**Exercise goal**
Begin the copy at the line that contains "The image size is (1200, 645).", end it at the last line of the entries below, keep every word exact, and include no pictures.
START Provided material
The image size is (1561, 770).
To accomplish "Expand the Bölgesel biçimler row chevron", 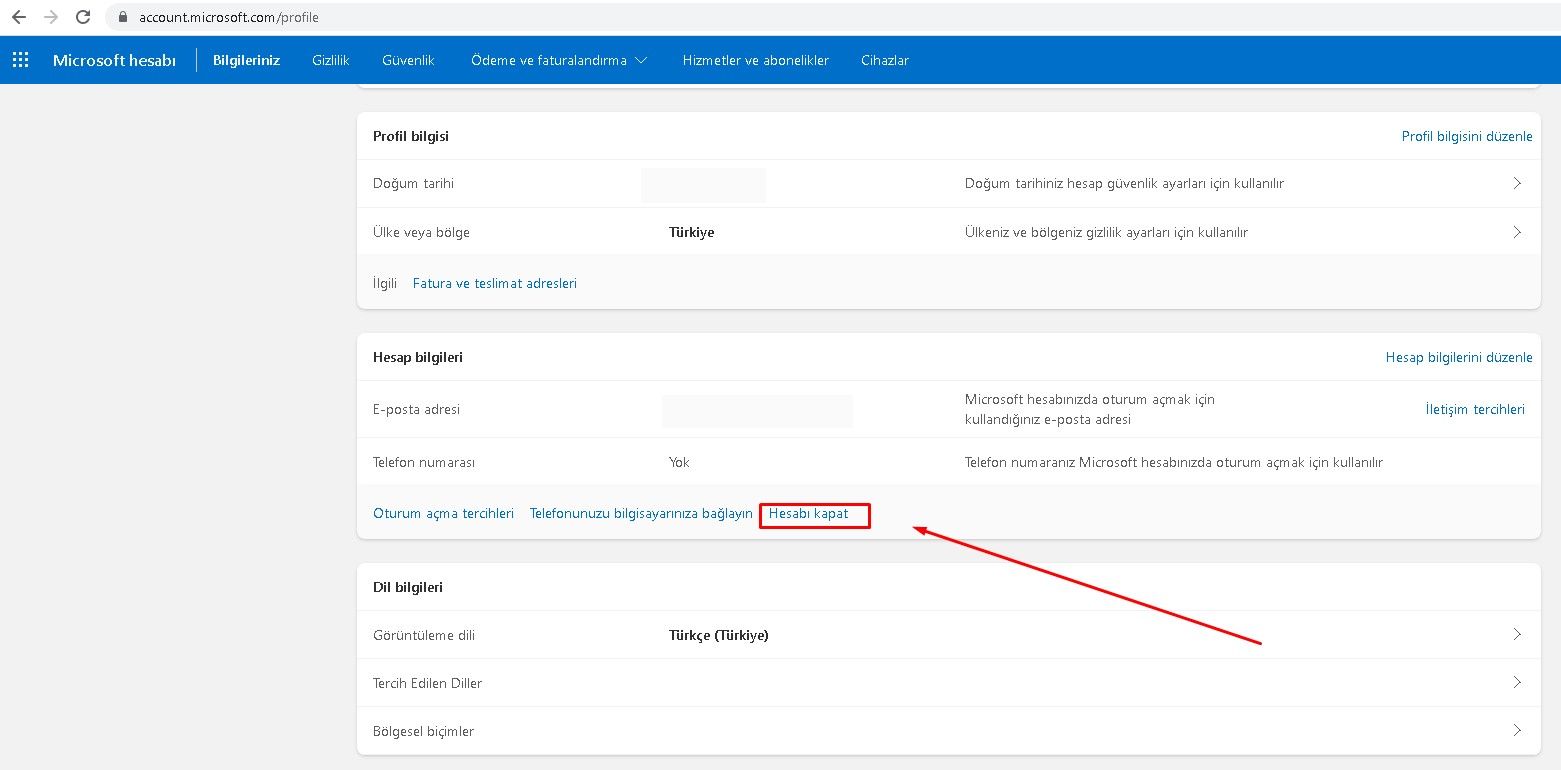I will click(1516, 731).
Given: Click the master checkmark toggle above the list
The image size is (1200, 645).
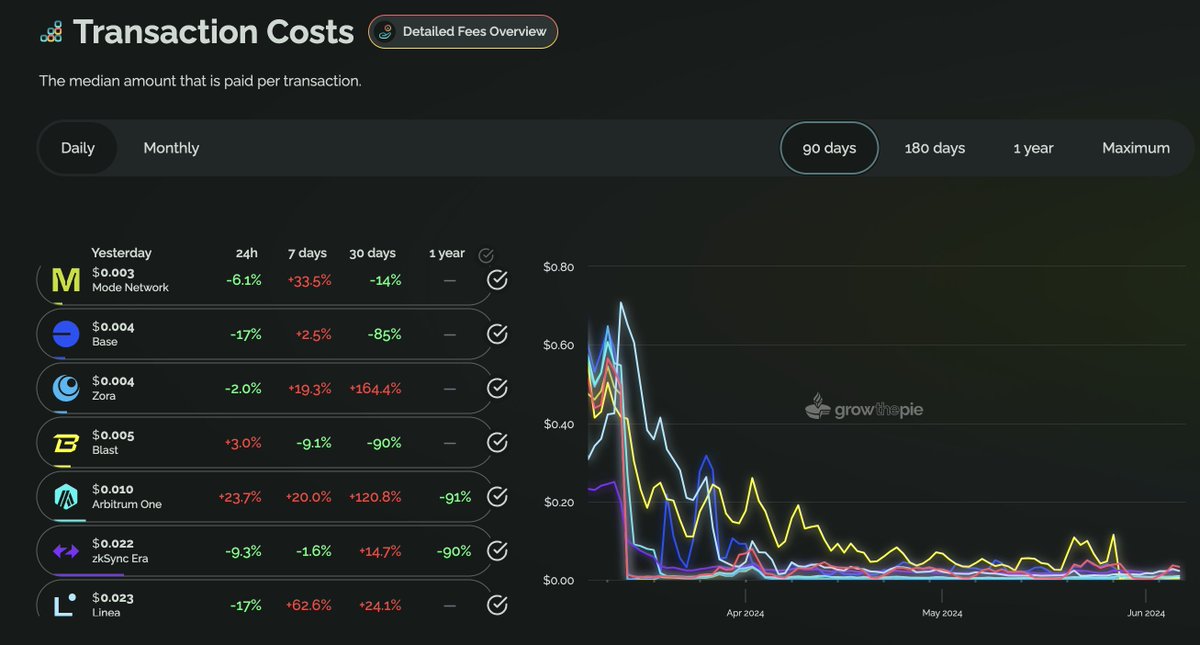Looking at the screenshot, I should click(487, 254).
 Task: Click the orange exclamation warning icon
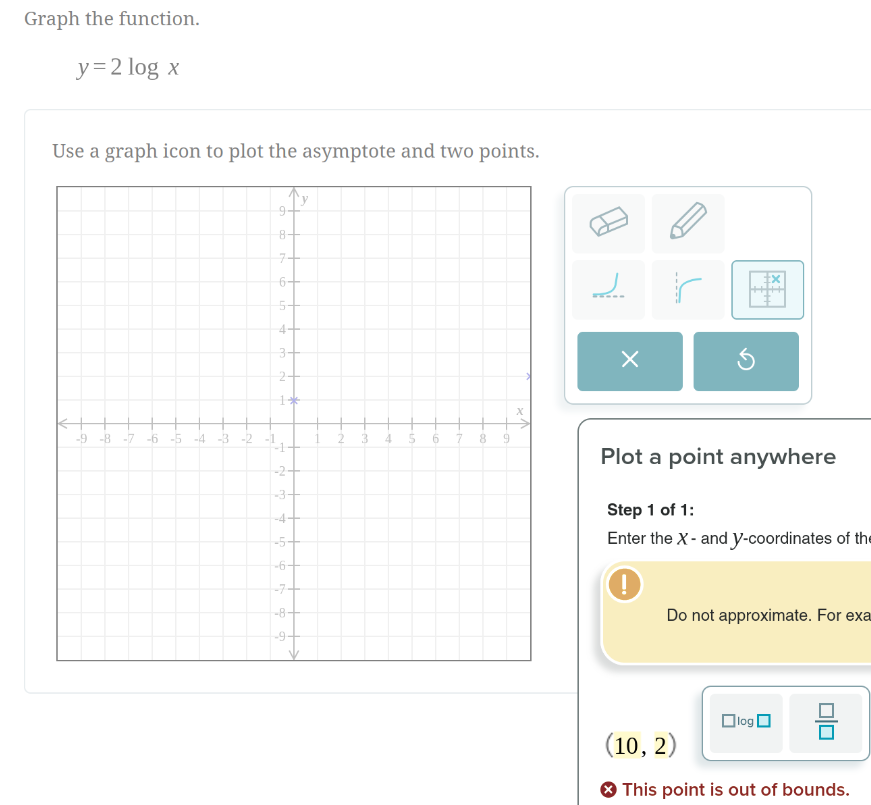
END Provided material
**Problem solution**
The image size is (1200, 645).
Looking at the screenshot, I should click(487, 254).
 Task: Click the orange exclamation warning icon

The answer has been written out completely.